画面は終始暗くて何かがいろいろと蠢きまくる。最後、夜明けが近づいてくると薄明が美しい。太陽が出るのか? と思わせられたが、結局出ない。確かにそういう内容ではあった。
馬車の中で貴族たちが会話する。ダミアンの処刑について語られる。革命の足音が近づいているのかな? 真の貴族の頽廃の美学を若い者に教えてやりましょう。
内容的には、最後の晩餐やソドム120日に近い。
最後の晩餐 HDリマスター版 [DVD](マルチェロ・マストロヤンニ)
ソドムの市 <HDニューマスター版> ~制作40周年記念~ [Blu-ray](パオロ・ボナッチェッリ)
ただ、圧倒的に異なるのは、大筋以外は何もないことだった。空疎と言えなくもないし、意外の美があると言えなくもない。だが、映画かどうかと聞かれたら、おれが見たい映画ではない(パゾリーニとかも好きではないから、そういう点ではおれにとっては同じカテゴリには入るかも知れないけど、ジャンルは異なる)。
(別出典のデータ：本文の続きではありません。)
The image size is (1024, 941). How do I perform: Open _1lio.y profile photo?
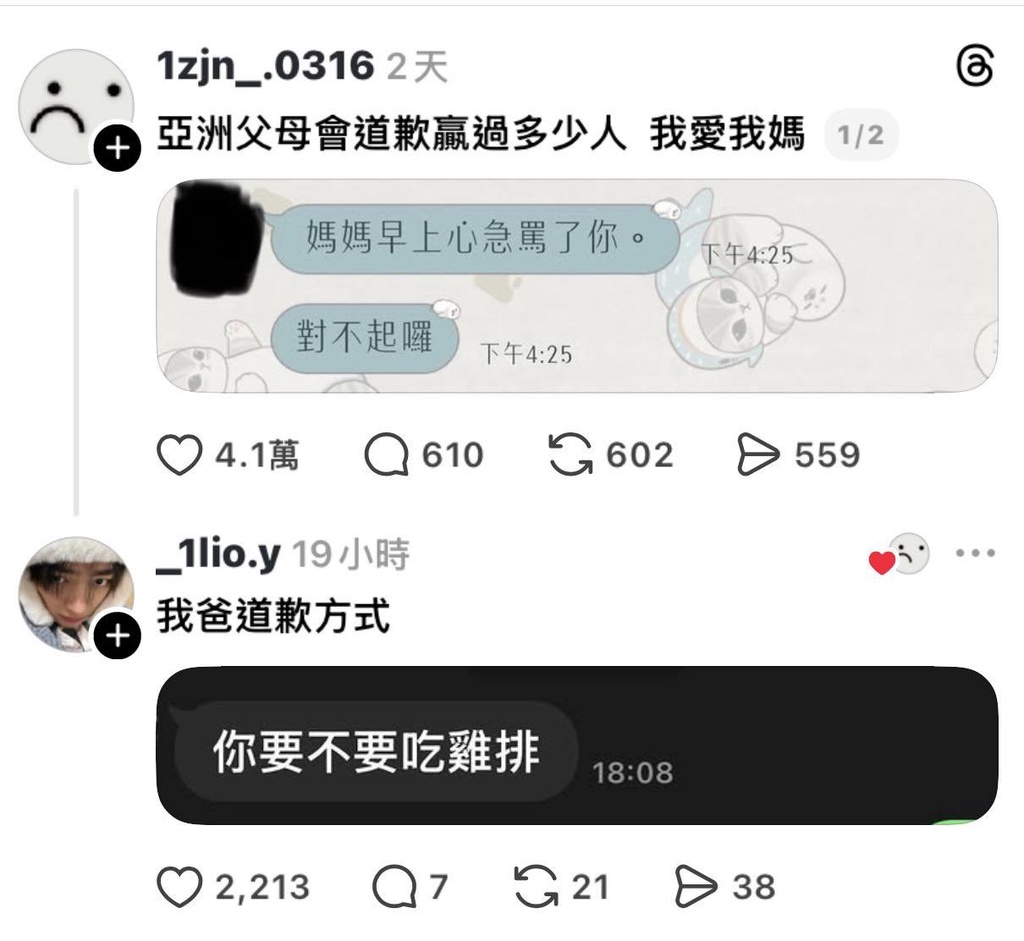[x=76, y=594]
役者が素人(ドイツから招待された公爵役のヘルムートバーガー(まだ生きていたのか)は当然プロフェッショナルだが)で演技の指示をしないというのは、この異常な状況にどう反応するのが正しいのか作家本人もわからないからではないか? 後から編集でどうにかするというのは、役者の反応が事前に見えない以上、どういうシーンとなるかは予測不可能だからかな? とか考えながらみる。
死ぬほど退屈なシーケンスと、何がなんだか映像が読めないシーケンス、気分悪くなるシーケンスなどが延々と入れ替わりながら時間が流れる。
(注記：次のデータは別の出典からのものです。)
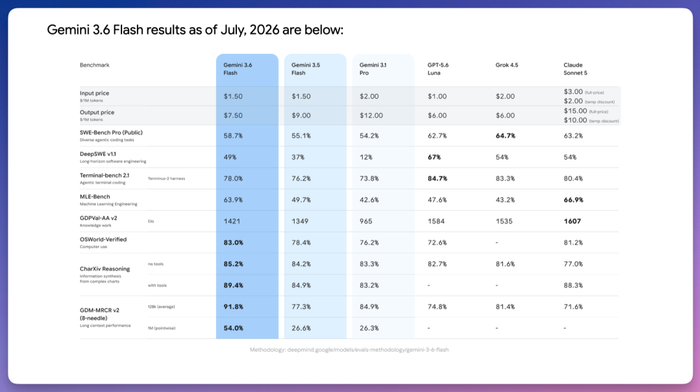The image size is (700, 392).
Task: Click the SWE-Bench Pro (Public) row label
Action: 111,133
おもしろくなくはなかったが、長い(2時間半)映画としては、だめな作品だと思った。
比較にすらならないが、全体的に暗い中で物語があるのかないのかわからないままえらく長い時間が流れる映画で、ここ10年くらいに観たのはペドロ・コスタだが、同じように素人役者を使っても、全然違う。才能というのは残酷なものだなぁ。
ただまあ、映画史に何か違うものを残したいという作家の意思はわかった。
東京卍リベンジャーズ、途中までコミックバンバンでチマチマ読んでいたが、あまりにおもしろいのでKindle大人買いして読みまくって最後まで来たら、まだ(少なくとも単行本では)完結していなくてお預け状態でがっかり。
映画もそうだが、おもしろい作品は、過去の記憶(実人生はもちろん、経験として取り入れた作品群についてでもある)を掘り起こす。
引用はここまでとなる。